# YOUR TASK
Which lines of the data hold the word "sidebar"? Copy all of them.
Start of RECORDS
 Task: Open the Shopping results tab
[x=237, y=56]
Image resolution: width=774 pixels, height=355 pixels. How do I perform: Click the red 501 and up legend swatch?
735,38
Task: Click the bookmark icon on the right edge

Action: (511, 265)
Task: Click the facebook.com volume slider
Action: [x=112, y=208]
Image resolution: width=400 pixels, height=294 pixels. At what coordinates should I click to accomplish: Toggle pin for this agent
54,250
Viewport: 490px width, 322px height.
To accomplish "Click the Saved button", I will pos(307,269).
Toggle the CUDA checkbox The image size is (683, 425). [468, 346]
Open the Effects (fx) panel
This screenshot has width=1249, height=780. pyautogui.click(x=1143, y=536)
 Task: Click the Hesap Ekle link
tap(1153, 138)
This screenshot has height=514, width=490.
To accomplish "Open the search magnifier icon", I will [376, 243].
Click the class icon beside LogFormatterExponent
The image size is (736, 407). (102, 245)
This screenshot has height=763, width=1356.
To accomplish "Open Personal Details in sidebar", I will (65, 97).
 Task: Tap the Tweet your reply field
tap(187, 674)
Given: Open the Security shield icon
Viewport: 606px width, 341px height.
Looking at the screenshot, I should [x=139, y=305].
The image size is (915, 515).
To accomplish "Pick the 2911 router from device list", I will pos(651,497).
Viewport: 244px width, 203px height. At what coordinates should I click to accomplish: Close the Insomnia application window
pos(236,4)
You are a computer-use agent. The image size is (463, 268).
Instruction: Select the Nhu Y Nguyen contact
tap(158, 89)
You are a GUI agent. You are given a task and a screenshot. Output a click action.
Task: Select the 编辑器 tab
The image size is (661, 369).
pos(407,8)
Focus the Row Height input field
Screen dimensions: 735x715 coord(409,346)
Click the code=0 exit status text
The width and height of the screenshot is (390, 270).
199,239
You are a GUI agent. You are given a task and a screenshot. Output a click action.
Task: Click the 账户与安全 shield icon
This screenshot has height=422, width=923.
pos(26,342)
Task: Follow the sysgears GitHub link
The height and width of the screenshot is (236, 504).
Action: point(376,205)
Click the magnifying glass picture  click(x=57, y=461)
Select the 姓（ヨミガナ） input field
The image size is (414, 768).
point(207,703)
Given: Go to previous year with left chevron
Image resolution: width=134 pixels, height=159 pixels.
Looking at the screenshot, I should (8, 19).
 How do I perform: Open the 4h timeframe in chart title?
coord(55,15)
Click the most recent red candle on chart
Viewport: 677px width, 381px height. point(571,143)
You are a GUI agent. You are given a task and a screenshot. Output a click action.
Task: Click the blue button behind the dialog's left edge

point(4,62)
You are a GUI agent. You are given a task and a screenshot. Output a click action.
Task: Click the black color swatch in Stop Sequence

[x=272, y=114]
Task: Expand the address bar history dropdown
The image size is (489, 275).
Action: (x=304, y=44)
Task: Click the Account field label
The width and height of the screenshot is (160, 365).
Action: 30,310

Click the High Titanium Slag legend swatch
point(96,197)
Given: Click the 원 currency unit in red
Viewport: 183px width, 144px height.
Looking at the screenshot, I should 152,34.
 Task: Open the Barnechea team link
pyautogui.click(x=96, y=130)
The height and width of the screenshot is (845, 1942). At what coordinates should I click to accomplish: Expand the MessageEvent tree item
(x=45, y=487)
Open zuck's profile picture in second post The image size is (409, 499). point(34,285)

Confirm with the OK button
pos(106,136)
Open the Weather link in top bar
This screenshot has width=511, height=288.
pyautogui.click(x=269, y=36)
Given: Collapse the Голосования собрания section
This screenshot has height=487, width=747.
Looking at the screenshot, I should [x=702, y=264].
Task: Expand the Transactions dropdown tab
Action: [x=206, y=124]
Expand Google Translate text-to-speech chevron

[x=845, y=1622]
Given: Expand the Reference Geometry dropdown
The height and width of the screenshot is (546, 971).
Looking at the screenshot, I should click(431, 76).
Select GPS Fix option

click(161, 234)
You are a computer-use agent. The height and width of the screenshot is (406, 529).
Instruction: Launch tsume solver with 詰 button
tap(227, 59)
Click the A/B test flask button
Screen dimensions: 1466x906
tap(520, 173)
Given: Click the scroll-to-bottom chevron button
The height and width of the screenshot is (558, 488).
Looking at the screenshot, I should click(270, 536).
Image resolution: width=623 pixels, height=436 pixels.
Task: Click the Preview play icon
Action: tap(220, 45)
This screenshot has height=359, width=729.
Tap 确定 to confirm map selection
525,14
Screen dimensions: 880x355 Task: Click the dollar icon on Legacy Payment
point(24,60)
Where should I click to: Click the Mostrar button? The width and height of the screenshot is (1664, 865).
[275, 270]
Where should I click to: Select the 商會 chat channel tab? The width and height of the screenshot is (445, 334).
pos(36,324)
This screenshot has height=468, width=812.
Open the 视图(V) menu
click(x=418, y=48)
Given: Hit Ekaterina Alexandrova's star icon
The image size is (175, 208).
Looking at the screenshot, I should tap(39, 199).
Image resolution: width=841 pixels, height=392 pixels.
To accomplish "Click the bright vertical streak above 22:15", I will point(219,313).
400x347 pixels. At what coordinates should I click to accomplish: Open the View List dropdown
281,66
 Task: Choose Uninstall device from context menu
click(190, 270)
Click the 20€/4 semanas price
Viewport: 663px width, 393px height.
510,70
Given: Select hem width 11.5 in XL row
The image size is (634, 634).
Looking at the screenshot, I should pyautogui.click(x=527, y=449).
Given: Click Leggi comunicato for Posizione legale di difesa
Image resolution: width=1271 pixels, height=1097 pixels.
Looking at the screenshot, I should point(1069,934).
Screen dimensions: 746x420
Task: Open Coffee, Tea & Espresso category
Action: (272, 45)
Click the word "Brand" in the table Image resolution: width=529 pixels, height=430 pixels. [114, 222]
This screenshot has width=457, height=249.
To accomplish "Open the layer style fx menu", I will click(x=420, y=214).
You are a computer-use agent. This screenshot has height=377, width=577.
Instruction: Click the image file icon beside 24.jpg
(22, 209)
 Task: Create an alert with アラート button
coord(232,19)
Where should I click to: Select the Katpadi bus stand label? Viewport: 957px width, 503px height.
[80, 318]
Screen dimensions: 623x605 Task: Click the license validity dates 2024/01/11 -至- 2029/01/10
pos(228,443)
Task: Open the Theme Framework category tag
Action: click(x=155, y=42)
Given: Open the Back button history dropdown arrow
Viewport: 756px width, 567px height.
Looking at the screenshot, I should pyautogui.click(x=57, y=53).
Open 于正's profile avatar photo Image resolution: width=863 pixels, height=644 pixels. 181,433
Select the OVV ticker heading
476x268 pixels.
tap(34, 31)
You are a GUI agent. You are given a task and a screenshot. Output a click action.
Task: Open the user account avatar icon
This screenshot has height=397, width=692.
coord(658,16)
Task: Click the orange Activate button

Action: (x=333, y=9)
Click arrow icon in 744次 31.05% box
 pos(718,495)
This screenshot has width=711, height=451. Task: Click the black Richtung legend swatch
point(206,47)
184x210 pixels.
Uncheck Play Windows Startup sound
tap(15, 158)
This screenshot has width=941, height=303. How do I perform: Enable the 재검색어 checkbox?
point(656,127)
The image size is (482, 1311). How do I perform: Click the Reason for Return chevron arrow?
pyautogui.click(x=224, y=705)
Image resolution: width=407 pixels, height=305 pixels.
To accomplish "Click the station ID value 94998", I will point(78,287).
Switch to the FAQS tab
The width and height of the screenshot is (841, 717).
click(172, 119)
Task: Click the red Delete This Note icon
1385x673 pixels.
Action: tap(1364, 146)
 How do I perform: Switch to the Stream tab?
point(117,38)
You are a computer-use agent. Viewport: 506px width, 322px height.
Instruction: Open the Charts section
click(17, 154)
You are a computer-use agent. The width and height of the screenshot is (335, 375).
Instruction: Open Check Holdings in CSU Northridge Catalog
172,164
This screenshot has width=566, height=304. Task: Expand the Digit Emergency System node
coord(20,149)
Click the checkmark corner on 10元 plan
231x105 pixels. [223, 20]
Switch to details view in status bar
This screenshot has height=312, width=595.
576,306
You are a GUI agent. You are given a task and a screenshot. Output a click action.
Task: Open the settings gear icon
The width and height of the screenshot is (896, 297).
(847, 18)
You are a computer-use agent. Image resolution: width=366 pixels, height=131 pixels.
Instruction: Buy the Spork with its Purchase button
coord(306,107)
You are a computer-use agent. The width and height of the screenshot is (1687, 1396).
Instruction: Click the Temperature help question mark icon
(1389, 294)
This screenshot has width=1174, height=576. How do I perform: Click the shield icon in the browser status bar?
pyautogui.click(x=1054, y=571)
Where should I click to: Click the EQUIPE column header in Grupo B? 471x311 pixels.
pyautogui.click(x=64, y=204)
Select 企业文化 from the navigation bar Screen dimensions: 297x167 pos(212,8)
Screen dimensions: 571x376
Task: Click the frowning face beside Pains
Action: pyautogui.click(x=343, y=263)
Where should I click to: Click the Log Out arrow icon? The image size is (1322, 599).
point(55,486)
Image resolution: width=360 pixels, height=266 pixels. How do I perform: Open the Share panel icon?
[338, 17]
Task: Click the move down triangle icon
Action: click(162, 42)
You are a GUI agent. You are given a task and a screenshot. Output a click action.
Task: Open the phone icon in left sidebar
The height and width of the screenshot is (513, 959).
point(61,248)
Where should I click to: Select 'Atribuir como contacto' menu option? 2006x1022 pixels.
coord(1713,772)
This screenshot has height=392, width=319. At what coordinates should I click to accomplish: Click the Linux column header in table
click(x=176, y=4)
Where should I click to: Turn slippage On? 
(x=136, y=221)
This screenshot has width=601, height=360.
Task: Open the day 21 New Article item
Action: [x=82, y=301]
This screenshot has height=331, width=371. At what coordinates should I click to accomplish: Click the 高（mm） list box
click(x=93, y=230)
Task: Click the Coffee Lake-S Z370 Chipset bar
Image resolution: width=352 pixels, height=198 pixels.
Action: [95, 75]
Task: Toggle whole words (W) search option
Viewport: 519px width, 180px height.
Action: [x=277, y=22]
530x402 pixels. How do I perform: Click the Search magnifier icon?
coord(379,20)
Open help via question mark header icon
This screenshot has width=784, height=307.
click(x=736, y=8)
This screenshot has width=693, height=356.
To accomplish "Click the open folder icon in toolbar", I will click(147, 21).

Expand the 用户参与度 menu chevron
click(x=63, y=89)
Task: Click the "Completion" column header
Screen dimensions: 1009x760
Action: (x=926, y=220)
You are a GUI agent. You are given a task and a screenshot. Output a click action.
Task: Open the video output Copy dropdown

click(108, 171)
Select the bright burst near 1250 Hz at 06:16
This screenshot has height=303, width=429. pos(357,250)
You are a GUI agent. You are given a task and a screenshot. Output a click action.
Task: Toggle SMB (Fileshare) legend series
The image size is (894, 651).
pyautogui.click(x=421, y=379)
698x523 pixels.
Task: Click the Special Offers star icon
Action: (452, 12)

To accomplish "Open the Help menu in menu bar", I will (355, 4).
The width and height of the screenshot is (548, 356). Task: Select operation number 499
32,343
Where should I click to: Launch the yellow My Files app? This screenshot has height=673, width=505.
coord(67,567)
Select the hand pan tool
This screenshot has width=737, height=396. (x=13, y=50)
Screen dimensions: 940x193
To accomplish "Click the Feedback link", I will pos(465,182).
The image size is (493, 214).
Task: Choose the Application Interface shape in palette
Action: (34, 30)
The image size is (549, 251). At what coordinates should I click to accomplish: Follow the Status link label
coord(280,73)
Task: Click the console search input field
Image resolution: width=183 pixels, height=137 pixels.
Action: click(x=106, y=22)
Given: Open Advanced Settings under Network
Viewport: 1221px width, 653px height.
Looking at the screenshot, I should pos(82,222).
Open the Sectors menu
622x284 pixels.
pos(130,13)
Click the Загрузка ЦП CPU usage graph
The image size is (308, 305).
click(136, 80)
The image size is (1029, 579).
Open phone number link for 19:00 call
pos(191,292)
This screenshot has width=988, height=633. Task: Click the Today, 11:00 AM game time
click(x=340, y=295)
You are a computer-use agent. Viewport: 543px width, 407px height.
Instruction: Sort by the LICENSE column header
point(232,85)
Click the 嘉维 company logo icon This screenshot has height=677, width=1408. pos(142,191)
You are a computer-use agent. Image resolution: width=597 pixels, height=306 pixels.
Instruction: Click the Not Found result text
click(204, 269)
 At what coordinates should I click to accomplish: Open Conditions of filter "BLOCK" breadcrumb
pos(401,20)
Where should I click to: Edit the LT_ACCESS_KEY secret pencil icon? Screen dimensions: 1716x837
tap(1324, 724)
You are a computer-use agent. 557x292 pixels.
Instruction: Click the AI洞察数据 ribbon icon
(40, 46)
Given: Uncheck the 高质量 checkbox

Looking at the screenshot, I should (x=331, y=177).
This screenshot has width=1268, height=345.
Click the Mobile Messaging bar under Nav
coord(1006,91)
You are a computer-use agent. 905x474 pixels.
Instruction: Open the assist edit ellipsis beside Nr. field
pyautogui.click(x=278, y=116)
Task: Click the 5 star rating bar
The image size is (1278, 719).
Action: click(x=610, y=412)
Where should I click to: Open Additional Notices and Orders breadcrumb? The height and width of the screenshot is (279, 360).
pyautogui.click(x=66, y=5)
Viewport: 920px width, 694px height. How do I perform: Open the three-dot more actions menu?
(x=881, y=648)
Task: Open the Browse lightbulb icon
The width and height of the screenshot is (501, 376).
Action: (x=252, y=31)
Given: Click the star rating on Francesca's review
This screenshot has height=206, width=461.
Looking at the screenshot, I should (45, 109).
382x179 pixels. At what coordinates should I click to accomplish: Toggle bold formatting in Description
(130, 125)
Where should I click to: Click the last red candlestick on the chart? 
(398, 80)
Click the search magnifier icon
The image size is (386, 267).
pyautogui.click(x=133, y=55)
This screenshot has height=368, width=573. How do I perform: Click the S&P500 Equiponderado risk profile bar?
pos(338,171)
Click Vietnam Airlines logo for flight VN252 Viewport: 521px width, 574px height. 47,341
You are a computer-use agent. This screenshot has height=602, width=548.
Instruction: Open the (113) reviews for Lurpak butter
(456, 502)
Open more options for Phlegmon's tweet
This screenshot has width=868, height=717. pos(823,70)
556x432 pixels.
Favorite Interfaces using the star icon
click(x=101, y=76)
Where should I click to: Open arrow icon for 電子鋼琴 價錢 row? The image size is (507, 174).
End of RECORDS
# ANSWER TO THIS PROBLEM
To accomplish "Open Personal Details in sidebar", I will (65, 97).
Task: Open the phone icon in left sidebar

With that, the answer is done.